Der Natur- und Vogelschutzverein Menziken-Burg stellt besorgt fest, dass im Siedlungsraum immer mehr Strukturen für Kleinlebewesen verschwinden. Das verdichtete Bauen geht auf Kosten der Natur. Wer bauen will, macht rechtlich aber nichts falsch.

rc. Ausgangspunkt einer kurzen Begehung Menzikens ist das Hamburg-Areal. Hier befindet sich eine Endmoräne, die viele Jahre als Kiesgrube genutzt wurde. Im hintersten Teil ist ein kleines Naturschutzgebiet mit vier Teichen entstanden. Mit gebührendem Abstand klären Barbara Eichenberger und Pia Jaggi ab, was die Sanierung der vier Teiche kostet. Zusammen mit Hansuli Christen sind sie Co-Präsidentinnen des Natur- und Vogelschutzvereins Menziken-Burg NVMB. Ein Fachmann wurde herbeigezogen, denn es sind Aushubarbeiten nötig.

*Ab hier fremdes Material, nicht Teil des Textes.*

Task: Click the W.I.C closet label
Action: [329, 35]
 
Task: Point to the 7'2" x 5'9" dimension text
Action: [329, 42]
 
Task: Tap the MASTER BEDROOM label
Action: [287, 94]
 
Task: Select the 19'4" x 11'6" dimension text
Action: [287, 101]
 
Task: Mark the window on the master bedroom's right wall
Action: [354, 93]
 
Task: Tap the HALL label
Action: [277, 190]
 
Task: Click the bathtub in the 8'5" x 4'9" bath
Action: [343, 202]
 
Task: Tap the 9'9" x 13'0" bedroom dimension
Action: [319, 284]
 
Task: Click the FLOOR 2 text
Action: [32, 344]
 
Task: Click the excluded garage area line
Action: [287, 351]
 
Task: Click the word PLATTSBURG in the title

Der Rest des Areals findet gegenwärtig als Parkplatz Verwendung, dereinst soll hier eine grosse Überbauung entstehen – wann, ist unklar (siehe Artikel unten).

Naturschützer: «Wir sollten von den Behörden mehr einbezogen werden»

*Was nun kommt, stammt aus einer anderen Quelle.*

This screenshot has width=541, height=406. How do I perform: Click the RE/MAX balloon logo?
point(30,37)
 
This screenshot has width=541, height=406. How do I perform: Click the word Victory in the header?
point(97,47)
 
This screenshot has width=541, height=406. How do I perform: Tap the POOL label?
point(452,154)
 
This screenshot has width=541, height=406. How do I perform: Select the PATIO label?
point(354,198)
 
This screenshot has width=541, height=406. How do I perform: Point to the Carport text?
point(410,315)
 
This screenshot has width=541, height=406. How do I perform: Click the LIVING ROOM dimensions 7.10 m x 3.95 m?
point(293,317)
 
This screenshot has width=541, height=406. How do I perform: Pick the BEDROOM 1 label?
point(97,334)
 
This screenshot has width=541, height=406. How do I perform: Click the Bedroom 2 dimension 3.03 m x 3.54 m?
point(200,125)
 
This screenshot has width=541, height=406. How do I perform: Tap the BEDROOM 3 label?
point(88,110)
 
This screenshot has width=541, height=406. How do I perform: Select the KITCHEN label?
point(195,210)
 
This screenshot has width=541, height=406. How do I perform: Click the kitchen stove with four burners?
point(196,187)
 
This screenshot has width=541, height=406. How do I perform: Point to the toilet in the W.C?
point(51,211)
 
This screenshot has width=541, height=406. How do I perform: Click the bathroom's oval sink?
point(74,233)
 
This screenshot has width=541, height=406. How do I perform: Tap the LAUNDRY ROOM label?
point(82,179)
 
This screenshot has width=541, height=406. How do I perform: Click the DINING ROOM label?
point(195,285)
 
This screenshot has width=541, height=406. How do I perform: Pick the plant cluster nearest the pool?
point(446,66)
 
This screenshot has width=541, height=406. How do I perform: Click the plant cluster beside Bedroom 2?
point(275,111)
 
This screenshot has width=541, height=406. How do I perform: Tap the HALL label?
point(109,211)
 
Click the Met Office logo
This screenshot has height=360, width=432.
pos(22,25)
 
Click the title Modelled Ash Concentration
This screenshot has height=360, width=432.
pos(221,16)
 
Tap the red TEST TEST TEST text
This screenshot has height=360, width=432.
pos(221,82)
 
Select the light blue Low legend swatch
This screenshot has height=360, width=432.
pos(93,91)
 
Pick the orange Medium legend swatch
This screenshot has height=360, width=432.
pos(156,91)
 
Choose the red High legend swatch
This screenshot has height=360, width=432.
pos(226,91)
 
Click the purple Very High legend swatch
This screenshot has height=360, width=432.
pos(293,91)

«Wir haben einen schweren Stand», sagt Barbara Eichenberger mit Blick auf das Areal. «Im Zusammenhang mit der Überbauung wird zwar mit der Nähe zum Naturschutzgebiet geworben, umgekehrt wurden wir aber kaum in die Planung einbezogen.» Im Gegenteil: letztes Jahr wurde ein gut 50 Jahre alter Baum an der Grenze zum Naturschutzgebiet gefällt, der Insekten und Vögeln noch als Lebensraum hätte dienen können. In der geschützten Hecke wurde ebenfalls abgeholzt. «Wir stellen fest, dass immer mehr grosse alte Baumbestände im Siedlungsraum ohne Abklärungen gefällt werden. Abstand zu Gewässern werden missachtet, Schutzzonen und -zeiten nicht respektiert.» Die Zusammenarbeit mit der Pflegegruppe der Naturschutzkommission ist sehr gut, sagt Eichenberger, aber auch: «In Sachen Naturschutz sollten wir von den Behörden mehr einbezogen werden.»

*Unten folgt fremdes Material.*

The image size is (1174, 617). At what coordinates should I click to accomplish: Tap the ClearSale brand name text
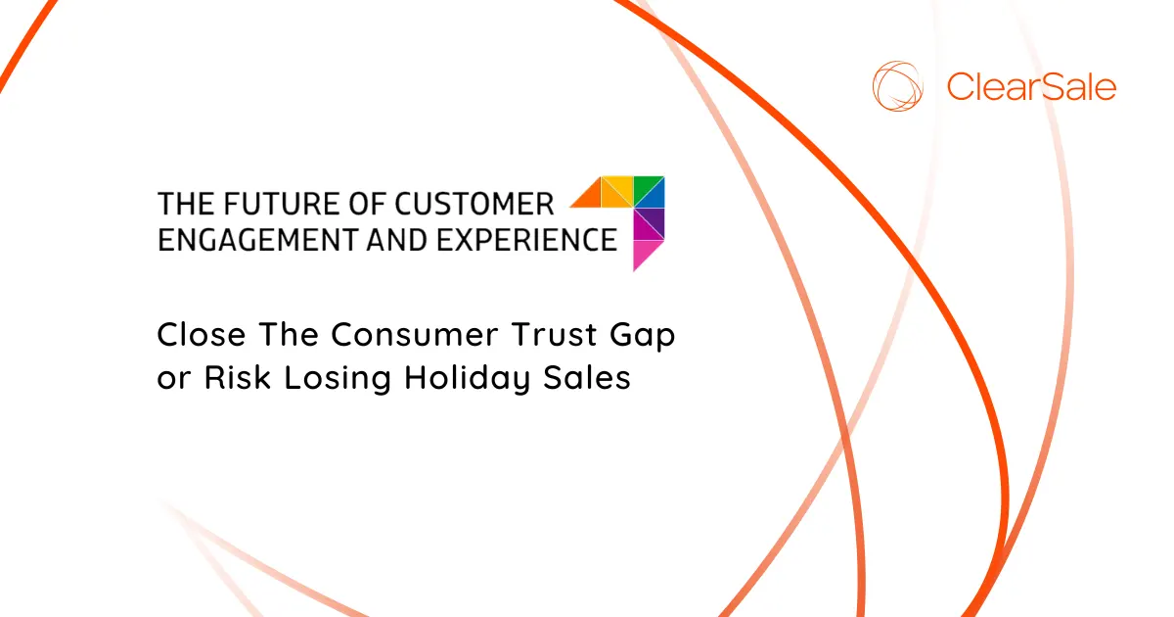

Bauherr: «Wenn der Baum stehen bleibt, kann ich nicht bauen»

Zu zweit geht es nun mit der Naturschützerin an den zahlreichen Baustellen Menzikens vorbei. Bemerkenswert, wie viele Investoren weiterhin an den Erfolg in einem stark übersättigten Markt glauben. Immer wieder fallen bei der Sichtung Baumstümpfe auf. «Jetzt im Frühling», erklärt die Naturschützerin, «dürfen Bäume nicht ohne Weiteres gefällt werden». Sie tippt auf eine Liste mit Gesetzesartikeln, die zum Beispiel beschreiben, dass mit dem Fällen bis nach der Nistzeit zugewartet werden muss. In der Regel dauert diese von März bis September.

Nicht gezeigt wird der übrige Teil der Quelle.